Pastor Michael: It’s gut wrenching, because Jesus lived two thousand years ago in a different context and culture than American culture. The two are actually pretty opposed to each other at their core values. This is why it is so challenging for some to surrender their minds to Christ because Jesus doesn’t think like an American. He has a different value set than the inherent American value set. So when we look at this and I know we’re like, listen, know that the idea of the Miraculous is very hard for the Westerner. I get that. But if God made you, He can raise Jesus from the dead.
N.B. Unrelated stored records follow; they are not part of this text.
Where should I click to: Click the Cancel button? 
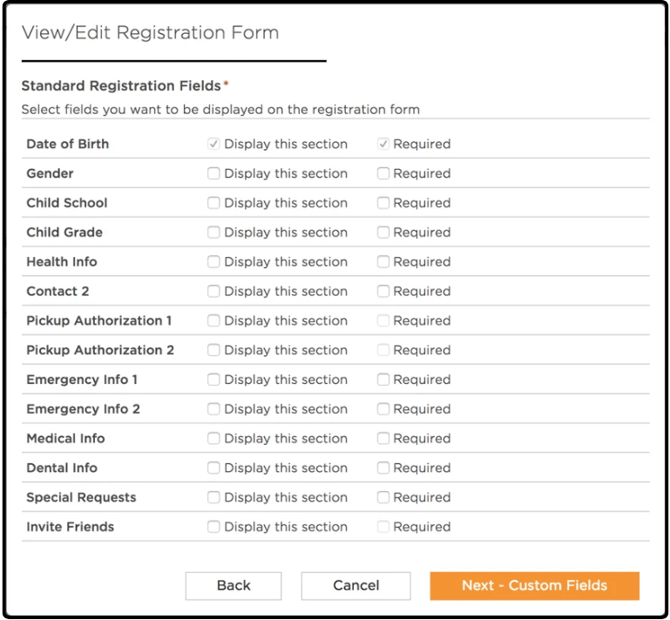pyautogui.click(x=356, y=586)
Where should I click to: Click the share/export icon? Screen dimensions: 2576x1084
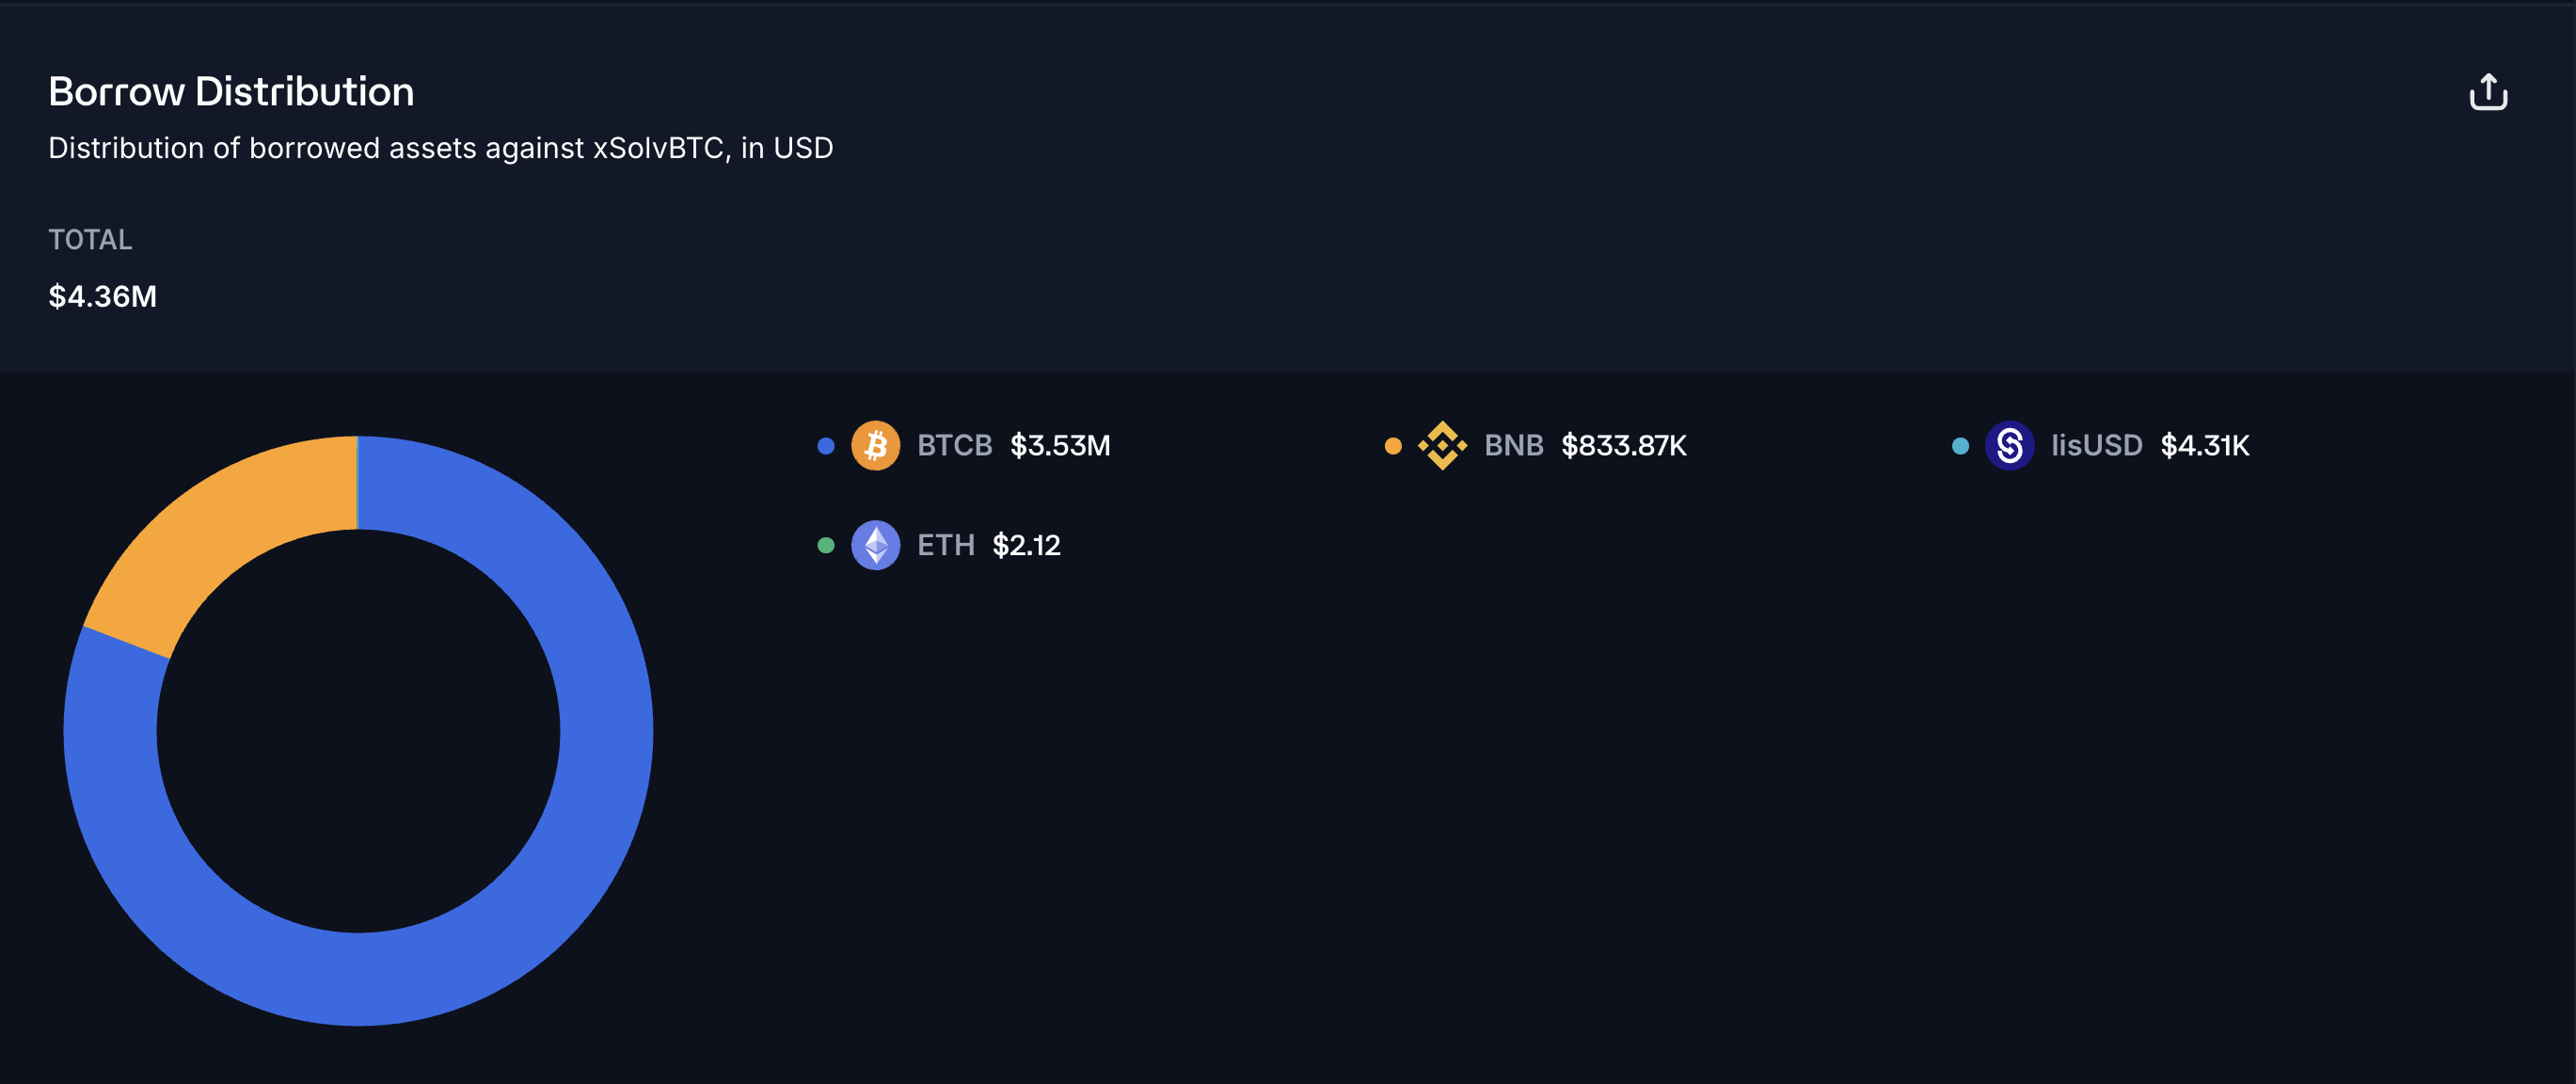[2488, 92]
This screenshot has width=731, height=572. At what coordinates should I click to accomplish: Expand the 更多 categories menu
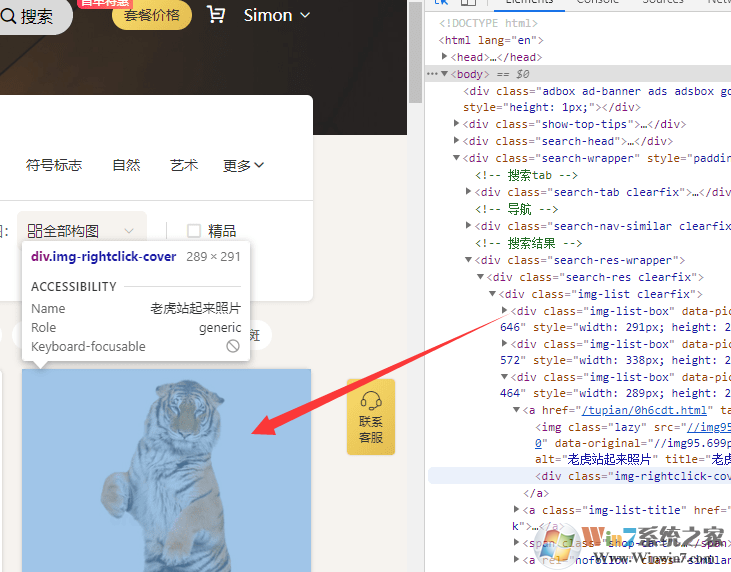tap(243, 166)
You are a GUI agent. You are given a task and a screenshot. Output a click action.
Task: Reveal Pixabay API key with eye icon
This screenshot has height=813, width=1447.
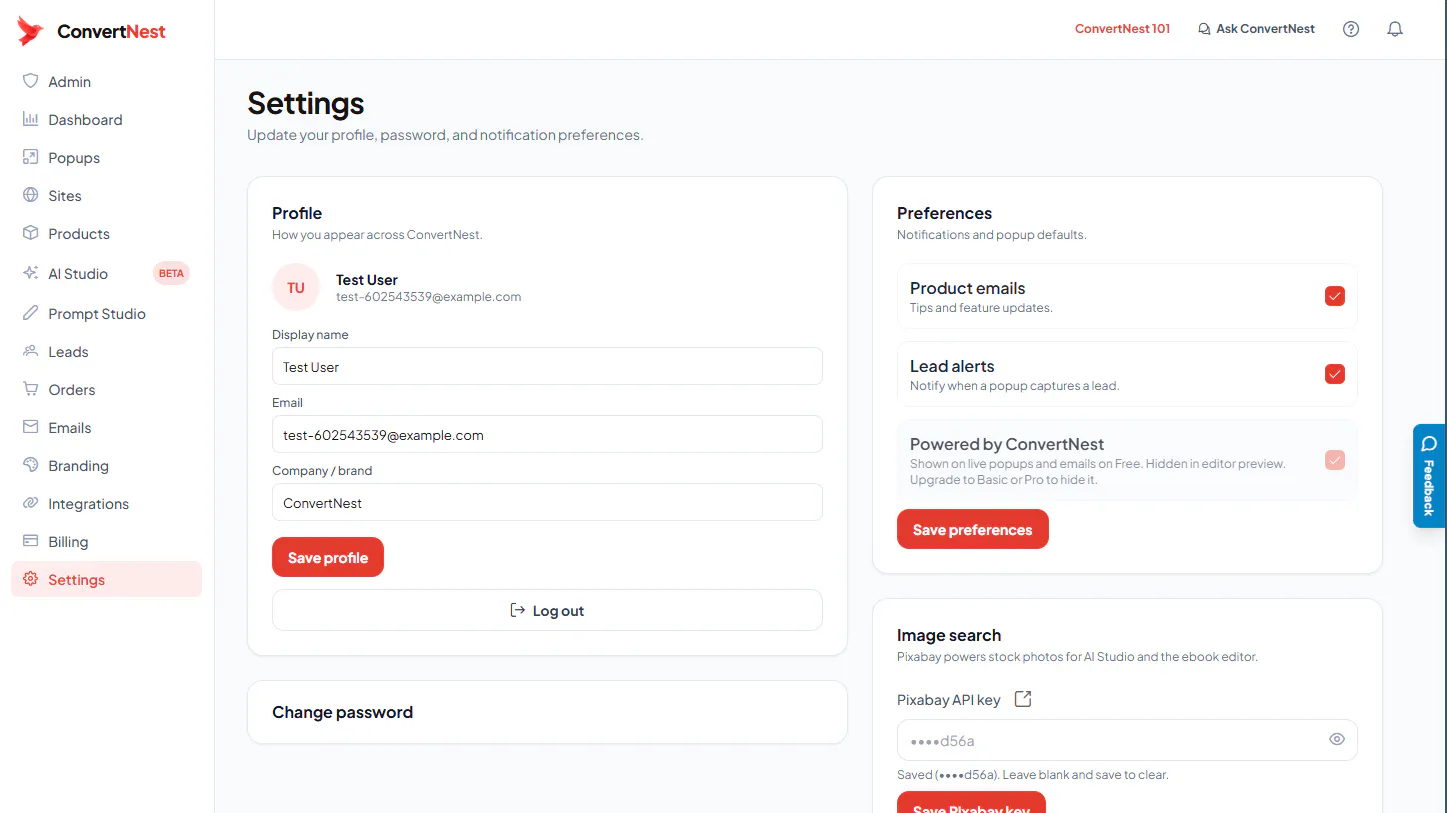pyautogui.click(x=1337, y=740)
Pastor Craig: So true. The problem for us is we want proof. We’ve got to have proof. To be honest with everybody that is listening, if you did an honest search into the evidences of the resurrection of Jesus Christ, the harder proof to prove, would be that He did not raise from the dead. There’s way too much evidence. Time Magazine, in December of 1999, declared Jesus to be the man of the millennium. There’s only one thing that gets you to be the man of the millennium two thousand years after your death and that is you’ve got to pull off a miracle that changes the world and doesn’t die.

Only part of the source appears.